The only thing that would be achieved by introducing simplicity, of course, would be to break the business model of the union movement. That would also destroy the capital lifeline to the Labor Party, which is opposing this kind of reform that brings flexibility, productivity and simplicity and allows good employers and good employees to work together to talk about the kinds of conditions they may find mutually beneficial in the future. The Labor Party aren't engaging in this debate at all. They're not putting up alternatives to reform. They're not talking with us or talking about their alternative position, because they're not about reform. They're about the politics and running a scare campaign, because in frightening workers they see there could be potential to create a political advantage for themselves. How disgusting! How absolutely disgusting to think that your political objectives are more important than the interests of working people in this country and an opportunity for reform that will actually provide benefit to working people in this country. But this is nothing new when it comes to the Labor Party. Frankly, we know it's the union movement that is telling the Labor Party what they need to do on this topic anyway.

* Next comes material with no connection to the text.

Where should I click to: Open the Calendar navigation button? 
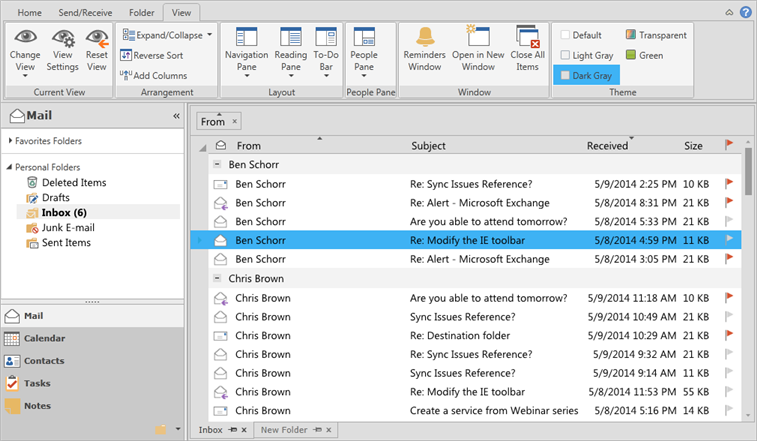click(x=44, y=338)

We need reform, and I think the COVID pandemic in the last 12 months have shown that we have a system that needs to be brought into the 21st century. I agree that there are new categories of work that have almost no security whatsoever. They weren't envisaged decades ago when some of the structures that we operate under right now were first developed. The fact that Labor don't want to talk about reform and engage in reform is appalling to people in the categories that actually need reform. They deserve to be captured in the enterprise system, in this country's industrial relations system, like anyone else. There's an opportunity for that here. There's an opportunity to empower businesses to work with their employees, to talk together about how they jointly want to help grow the business. That's going to lead to wages growth, it's going to improve the profitability of businesses and it's going to grow our economy. That simplicity, flexibility and productivity would be great for employees and great for employers. It would take this country forward of course; it would bring us into the 21st century. But we won't get support from those opposite, because it makes the overly burdensome model of the union movement completely redundant. That's why they won't support it.